#### RECORDS FOR THE TASK:
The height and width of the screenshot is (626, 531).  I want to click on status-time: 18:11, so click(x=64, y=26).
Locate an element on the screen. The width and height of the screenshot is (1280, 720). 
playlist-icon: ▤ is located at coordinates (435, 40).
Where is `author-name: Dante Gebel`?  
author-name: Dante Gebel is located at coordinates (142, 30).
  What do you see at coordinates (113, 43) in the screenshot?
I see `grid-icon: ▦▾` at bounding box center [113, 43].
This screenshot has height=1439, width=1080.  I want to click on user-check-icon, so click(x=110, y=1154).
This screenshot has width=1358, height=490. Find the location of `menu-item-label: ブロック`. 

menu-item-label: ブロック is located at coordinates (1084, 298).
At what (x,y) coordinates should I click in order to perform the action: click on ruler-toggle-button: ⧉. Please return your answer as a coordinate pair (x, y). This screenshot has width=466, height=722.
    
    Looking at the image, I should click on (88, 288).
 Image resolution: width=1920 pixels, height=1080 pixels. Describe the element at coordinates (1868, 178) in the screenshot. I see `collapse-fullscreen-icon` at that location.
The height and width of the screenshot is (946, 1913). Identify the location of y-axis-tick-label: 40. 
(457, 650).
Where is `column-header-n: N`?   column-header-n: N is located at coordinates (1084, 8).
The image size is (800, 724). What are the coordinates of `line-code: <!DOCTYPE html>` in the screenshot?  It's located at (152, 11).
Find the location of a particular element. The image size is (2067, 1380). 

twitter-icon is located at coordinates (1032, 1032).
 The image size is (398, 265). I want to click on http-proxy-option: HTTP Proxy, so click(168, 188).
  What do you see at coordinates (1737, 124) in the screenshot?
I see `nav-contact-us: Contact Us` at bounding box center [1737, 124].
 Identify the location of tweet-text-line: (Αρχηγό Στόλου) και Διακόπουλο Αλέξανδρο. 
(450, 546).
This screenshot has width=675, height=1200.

#### ASSIGNMENT:
Reproduce the records verbatim, from the line with "At what (x,y)" up to and including the line with "Image resolution: width=1920".

#### WRITTEN SOLUTION:
At what (x,y) coordinates should I click in order to perform the action: click on ruler-toggle-button: ⧉. Please return your answer as a coordinate pair (x, y). This screenshot has width=466, height=722.
    
    Looking at the image, I should click on (88, 288).
 Image resolution: width=1920 pixels, height=1080 pixels. Describe the element at coordinates (1868, 178) in the screenshot. I see `collapse-fullscreen-icon` at that location.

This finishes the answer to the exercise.